In [1]:
# How changing the difficulty of a dataset effects the calibration methods
# Change difficulty of generated data such that the RF atcheaves ACC in a range betwean 100% to 50%

In [2]:
# imports
import sys
import pandas as pd
import numpy as np
sys.path.append('../../') # to access the files in higher directories
sys.path.append('../') # to access the files in higher directories
pd.set_option('display.max_rows', 500)
pd.set_option('display.max_columns', 500)
pd.set_option('display.width', 1000)

import Data.data_provider as dp
import core as cal
from estimators.IR_RF_estimator import IR_RF

In [3]:
# params
calib_methods = cal.calib_methods.copy() #["RF", "Platt" , "ISO", "Rank", "CRF", "VA", "Beta", "Elkan", "tlr", "Line"]
metrics = cal.metrics.copy() #["acc", "auc", "brier", "logloss", "ece", "tce"]

data_name = "S_difficulty"

params = {
    "runs": 50,
    "data_difficulty": [10, 20, 40, 60, 80, 100], # as percentage of the x_calib data
    "data_size": 1000,
    "n_features": 40,
    "n_estimators": 100,
    "oob": False,
    "test_split": 0.3,
    "calib_split": 0.1
}

In [4]:
seed = 0
X, y, tp = dp.make_classification_gaussian_with_true_prob(params["data_size"], params["n_features"], seed)
data = cal.split_train_calib_test("diff_test", X, y, params["test_split"], params["calib_split"], seed)
irrf = IR_RF(n_estimators=params["n_estimators"], oob_score=params["oob"], random_state=seed)
irrf.fit(data["x_train"], data["y_train"])
acc = irrf.score(data["x_test"], data["y_test"])
acc

0.8466666666666667

In [5]:
data_list = []
calib_results_dict = {}

for exp_data_difficulty in params["data_difficulty"]:

    # Data
    exp_data_name = str(exp_data_difficulty) # data_name + "_" + 
    data_list.append(exp_data_name)
    X, y, tp = dp.make_classification_gaussian_with_true_prob(params["data_size"], params["n_features"], 0)

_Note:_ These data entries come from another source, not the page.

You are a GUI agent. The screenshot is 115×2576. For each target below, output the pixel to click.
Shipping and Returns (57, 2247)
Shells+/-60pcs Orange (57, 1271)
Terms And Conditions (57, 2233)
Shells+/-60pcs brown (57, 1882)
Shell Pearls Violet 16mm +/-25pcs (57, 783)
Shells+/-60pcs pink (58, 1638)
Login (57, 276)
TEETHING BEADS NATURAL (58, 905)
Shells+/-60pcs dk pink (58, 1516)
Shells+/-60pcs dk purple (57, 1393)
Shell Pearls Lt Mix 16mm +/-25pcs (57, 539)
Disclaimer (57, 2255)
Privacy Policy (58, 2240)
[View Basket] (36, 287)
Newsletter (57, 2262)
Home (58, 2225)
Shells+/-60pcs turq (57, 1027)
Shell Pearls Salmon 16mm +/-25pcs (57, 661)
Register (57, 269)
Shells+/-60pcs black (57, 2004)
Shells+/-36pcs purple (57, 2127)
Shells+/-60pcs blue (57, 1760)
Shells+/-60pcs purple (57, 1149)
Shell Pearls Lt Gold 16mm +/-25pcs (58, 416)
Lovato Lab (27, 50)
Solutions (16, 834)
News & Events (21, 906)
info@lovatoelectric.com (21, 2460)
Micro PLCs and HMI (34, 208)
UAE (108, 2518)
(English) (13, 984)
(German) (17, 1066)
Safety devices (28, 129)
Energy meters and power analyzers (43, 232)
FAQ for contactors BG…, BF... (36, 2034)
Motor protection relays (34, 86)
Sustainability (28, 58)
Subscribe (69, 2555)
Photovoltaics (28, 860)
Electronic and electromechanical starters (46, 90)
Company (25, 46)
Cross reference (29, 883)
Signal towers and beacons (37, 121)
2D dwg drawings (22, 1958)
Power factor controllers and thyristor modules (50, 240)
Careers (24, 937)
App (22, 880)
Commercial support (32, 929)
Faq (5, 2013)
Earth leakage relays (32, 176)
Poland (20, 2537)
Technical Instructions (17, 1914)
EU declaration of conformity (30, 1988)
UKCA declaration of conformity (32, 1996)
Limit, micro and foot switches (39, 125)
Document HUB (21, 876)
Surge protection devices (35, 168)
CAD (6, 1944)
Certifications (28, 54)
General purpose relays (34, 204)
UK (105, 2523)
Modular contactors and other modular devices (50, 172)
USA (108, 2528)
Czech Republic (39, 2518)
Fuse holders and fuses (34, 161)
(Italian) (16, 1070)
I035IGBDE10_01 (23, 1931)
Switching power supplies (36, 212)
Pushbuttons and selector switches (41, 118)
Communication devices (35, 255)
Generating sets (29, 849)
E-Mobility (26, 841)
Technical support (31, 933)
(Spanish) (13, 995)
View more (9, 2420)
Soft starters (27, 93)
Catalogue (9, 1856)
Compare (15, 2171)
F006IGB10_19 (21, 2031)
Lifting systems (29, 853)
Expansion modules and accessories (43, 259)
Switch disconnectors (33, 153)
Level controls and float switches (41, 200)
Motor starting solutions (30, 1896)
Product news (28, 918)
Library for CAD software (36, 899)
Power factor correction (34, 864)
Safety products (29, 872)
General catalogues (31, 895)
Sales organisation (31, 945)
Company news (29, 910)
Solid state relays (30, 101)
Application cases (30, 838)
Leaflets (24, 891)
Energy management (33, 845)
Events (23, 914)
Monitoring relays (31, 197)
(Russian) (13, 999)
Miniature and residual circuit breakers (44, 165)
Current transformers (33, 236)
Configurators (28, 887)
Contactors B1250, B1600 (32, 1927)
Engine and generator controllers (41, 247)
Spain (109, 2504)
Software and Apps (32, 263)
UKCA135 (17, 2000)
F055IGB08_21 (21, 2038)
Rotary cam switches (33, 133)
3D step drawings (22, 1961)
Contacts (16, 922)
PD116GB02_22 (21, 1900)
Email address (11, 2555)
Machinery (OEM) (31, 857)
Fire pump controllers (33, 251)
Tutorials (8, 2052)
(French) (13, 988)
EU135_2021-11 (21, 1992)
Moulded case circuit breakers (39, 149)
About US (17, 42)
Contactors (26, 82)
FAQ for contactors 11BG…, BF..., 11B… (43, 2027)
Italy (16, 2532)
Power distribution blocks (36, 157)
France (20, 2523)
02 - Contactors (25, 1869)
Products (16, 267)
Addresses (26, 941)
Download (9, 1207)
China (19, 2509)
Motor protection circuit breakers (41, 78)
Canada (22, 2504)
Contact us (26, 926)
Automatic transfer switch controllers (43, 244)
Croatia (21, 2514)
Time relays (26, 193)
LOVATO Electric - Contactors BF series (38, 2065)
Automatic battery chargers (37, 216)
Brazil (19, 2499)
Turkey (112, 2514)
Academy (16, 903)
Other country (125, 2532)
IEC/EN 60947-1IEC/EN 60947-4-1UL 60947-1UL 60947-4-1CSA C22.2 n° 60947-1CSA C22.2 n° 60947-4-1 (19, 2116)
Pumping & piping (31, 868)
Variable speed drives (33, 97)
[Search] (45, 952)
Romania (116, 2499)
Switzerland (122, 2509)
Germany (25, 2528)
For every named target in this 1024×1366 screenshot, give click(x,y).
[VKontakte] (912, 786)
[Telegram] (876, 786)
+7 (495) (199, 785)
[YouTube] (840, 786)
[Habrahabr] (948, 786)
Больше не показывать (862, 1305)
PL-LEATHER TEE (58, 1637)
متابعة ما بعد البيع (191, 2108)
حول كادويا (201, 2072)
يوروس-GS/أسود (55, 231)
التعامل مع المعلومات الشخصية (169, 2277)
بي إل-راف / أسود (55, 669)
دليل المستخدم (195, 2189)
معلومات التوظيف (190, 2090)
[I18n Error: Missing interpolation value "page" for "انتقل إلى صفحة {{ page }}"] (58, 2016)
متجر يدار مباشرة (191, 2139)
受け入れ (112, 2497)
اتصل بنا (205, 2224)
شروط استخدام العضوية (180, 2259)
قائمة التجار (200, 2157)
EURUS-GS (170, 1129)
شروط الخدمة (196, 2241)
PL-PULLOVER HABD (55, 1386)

    data_dict = {} # results for each data set will be saved in here.
    for seed in range(params["runs"]): # running the same dataset multiple times
        # split the data
        data = cal.split_train_calib_test(exp_data_name, X, y, params["test_split"], params["calib_split"], seed)

        # train model
        irrf = IR_RF(n_estimators=params["n_estimators"], oob_score=params["oob"], random_state=seed)
        irrf.fit(data["x_train"], data["y_train"])

        # calibration
        res = cal.calibration(irrf, data, calib_methods, metrics) # res is a dict with all the metrics results as well as RF probs and every calibration method decision for every test data point
        data_dict = cal.update_runs(data_dict, res) # calib results for every run for the same dataset is aggregated in data_dict (ex. acc of every run as an array)
    calib_results_dict.update(data_dict) # merge results of all datasets together
tables = cal.mean_and_ranking_table(calib_results_dict, metrics, calib_methods, data_list, mean_and_rank=False)

KeyError: 'tp_test'

In [None]:
tables = cal.mean_and_ranking_table(calib_results_dict, metrics, calib_methods, data_list, mean_and_rank=False)

In [None]:
plot_calib_methods = calib_methods
plot_calib_methods.remove("VA")
plot_calib_methods

In [None]:
for metric in metrics:
    ax = tables[metric][plot_calib_methods].plot()
    ax.set_xlabel("Calib_size")
    ax.set_ylabel(metric)